### PROMPT
When you reach the line that contains "Screen dimensions: 1279x801" in the data below, start reproducing lines exactly, and stop after the line that contains "Given: Click the word count (72 个字) indicator".

### SOURCE RECORDS
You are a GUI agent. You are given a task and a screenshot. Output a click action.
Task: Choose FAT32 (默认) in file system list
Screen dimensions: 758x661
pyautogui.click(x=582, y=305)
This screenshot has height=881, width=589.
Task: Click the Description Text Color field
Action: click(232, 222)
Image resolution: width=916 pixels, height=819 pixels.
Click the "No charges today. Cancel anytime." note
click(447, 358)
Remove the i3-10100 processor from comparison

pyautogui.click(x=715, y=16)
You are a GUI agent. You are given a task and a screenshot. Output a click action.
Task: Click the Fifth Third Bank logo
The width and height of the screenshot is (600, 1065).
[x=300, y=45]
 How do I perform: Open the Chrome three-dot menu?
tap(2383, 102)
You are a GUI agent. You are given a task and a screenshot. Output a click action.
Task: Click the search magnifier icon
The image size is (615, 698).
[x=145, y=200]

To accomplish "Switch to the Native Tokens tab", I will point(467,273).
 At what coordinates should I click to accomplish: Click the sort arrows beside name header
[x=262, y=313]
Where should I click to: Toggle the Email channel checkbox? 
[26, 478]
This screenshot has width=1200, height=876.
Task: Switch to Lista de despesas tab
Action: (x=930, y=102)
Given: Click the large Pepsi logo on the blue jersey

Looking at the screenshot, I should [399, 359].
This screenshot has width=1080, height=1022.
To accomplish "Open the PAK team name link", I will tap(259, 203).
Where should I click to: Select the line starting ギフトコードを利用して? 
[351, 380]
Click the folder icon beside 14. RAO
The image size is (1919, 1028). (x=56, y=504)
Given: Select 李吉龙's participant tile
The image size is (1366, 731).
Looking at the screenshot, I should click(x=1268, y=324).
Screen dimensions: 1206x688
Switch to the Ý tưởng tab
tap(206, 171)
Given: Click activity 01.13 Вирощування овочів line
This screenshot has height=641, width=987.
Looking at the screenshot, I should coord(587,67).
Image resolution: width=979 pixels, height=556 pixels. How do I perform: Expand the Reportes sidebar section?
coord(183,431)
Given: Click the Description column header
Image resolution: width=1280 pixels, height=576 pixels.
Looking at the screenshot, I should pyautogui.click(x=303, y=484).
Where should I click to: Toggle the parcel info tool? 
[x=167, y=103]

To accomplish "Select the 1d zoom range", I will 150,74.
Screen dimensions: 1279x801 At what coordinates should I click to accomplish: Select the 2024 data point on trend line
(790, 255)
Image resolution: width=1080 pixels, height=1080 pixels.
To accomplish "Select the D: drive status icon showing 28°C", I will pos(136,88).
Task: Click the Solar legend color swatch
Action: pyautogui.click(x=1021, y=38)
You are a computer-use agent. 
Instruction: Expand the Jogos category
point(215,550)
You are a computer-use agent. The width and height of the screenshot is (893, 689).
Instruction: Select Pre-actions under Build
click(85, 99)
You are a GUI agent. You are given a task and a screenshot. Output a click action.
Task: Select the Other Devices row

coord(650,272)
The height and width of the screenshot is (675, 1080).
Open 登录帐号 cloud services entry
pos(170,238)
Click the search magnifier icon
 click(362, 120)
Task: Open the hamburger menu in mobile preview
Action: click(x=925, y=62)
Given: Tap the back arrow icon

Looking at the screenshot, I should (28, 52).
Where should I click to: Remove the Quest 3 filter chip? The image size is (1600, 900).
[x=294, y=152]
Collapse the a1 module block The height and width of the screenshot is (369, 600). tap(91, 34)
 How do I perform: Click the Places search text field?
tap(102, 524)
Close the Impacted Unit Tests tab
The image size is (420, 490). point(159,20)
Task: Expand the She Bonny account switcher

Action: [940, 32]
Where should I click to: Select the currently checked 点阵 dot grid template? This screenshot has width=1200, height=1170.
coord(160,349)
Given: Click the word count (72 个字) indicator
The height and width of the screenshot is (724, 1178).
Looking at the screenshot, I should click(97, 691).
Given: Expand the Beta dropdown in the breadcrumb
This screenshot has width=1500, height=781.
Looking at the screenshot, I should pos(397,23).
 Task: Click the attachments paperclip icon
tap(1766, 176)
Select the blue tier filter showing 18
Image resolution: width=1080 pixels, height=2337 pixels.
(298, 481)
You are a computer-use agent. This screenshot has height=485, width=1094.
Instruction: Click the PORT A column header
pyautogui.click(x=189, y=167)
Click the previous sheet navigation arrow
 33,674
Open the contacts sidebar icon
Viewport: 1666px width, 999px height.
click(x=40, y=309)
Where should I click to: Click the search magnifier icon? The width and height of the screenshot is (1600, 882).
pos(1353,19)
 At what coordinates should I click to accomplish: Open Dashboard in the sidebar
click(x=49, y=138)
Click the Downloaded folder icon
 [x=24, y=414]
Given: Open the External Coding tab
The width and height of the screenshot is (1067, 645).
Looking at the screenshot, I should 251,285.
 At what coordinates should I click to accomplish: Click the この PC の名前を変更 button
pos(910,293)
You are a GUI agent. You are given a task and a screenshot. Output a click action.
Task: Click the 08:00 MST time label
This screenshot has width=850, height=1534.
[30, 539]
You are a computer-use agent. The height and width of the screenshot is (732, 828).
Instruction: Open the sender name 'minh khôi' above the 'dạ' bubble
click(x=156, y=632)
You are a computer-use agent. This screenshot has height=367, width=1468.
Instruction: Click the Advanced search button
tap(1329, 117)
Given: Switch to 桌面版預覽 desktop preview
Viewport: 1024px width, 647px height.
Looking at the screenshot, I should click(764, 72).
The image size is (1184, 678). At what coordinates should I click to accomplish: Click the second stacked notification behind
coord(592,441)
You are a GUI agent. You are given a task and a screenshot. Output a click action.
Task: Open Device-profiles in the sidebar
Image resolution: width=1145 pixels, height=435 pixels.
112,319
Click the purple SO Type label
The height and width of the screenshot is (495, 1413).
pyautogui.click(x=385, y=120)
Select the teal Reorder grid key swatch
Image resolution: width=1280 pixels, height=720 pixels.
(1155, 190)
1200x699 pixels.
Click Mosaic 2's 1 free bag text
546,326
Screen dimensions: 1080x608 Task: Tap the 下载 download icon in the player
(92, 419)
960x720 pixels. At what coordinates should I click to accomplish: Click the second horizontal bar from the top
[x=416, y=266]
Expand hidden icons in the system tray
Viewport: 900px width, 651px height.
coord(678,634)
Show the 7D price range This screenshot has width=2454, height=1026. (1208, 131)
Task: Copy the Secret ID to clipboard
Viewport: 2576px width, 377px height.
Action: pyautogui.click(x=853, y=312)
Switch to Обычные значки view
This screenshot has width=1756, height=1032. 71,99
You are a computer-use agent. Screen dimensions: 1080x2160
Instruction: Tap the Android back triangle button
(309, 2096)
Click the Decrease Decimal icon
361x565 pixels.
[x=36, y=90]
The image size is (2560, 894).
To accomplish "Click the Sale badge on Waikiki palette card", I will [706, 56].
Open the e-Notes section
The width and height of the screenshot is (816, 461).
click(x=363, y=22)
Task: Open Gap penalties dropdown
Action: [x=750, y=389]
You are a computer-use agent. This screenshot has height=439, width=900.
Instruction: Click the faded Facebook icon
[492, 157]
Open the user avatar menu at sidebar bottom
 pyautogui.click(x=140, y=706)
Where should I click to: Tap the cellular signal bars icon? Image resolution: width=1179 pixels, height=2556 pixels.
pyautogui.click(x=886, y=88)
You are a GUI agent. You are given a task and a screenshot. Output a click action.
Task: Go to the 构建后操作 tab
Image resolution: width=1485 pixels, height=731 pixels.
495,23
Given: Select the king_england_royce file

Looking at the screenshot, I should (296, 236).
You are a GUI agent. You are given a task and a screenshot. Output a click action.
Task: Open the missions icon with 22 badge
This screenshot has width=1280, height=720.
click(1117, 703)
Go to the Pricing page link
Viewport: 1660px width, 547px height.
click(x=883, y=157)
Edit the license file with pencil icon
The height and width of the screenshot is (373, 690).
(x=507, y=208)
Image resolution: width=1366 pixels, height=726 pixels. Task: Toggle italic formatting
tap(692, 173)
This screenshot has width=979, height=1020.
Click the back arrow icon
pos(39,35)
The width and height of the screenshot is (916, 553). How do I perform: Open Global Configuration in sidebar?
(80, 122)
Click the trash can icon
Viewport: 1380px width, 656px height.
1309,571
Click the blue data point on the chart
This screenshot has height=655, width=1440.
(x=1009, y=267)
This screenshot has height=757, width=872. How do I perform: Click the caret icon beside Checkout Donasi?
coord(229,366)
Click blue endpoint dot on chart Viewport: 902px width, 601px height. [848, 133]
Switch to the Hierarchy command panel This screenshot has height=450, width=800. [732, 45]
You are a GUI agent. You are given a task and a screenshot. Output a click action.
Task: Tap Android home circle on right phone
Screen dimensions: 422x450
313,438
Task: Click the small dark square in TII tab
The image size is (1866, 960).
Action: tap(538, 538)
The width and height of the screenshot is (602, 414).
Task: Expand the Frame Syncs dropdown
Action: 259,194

### ANSWER TO THE EXERCISE
Screen dimensions: 1279x801 At what coordinates should I click to accomplish: Select the 2024 data point on trend line
(790, 255)
Image resolution: width=1080 pixels, height=1080 pixels.
To accomplish "Select the D: drive status icon showing 28°C", I will pos(136,88).
Task: Click the Solar legend color swatch
Action: pyautogui.click(x=1021, y=38)
You are a computer-use agent. 
Instruction: Expand the Jogos category
point(215,550)
You are a computer-use agent. The width and height of the screenshot is (893, 689).
Instruction: Select Pre-actions under Build
click(85, 99)
You are a GUI agent. You are given a task and a screenshot. Output a click action.
Task: Select the Other Devices row

coord(650,272)
The height and width of the screenshot is (675, 1080).
Open 登录帐号 cloud services entry
pos(170,238)
Click the search magnifier icon
 click(362, 120)
Task: Open the hamburger menu in mobile preview
Action: click(x=925, y=62)
Given: Tap the back arrow icon

Looking at the screenshot, I should (28, 52).
Where should I click to: Remove the Quest 3 filter chip? The image size is (1600, 900).
[x=294, y=152]
Collapse the a1 module block The height and width of the screenshot is (369, 600). tap(91, 34)
 How do I perform: Click the Places search text field?
tap(102, 524)
Close the Impacted Unit Tests tab
The image size is (420, 490). point(159,20)
Task: Expand the She Bonny account switcher

Action: [940, 32]
Where should I click to: Select the currently checked 点阵 dot grid template? This screenshot has width=1200, height=1170.
coord(160,349)
Given: Click the word count (72 个字) indicator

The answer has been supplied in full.